____ DATASET CONTENT
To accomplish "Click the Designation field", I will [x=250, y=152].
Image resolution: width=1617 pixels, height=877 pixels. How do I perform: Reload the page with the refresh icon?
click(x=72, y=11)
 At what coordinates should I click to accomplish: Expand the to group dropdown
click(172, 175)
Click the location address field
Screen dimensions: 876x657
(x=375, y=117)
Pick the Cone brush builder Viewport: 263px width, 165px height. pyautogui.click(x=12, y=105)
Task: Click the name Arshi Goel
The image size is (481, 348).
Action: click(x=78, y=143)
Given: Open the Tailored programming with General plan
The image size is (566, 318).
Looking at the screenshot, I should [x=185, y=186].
________
____ DATASET CONTENT
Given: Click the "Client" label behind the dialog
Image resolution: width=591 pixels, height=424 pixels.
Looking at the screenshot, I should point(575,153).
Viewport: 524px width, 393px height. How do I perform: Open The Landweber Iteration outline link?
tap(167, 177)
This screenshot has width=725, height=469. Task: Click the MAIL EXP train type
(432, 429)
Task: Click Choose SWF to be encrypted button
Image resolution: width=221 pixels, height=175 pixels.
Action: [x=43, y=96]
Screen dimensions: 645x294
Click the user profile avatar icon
________
### TASK TO CARRY OUT:
Please go through the listing and return each line that has "Given" in it.

### REPLY TO THE EXERCISE:
Given: Open the Tailored programming with General plan
Given: Click the "Client" label behind the dialog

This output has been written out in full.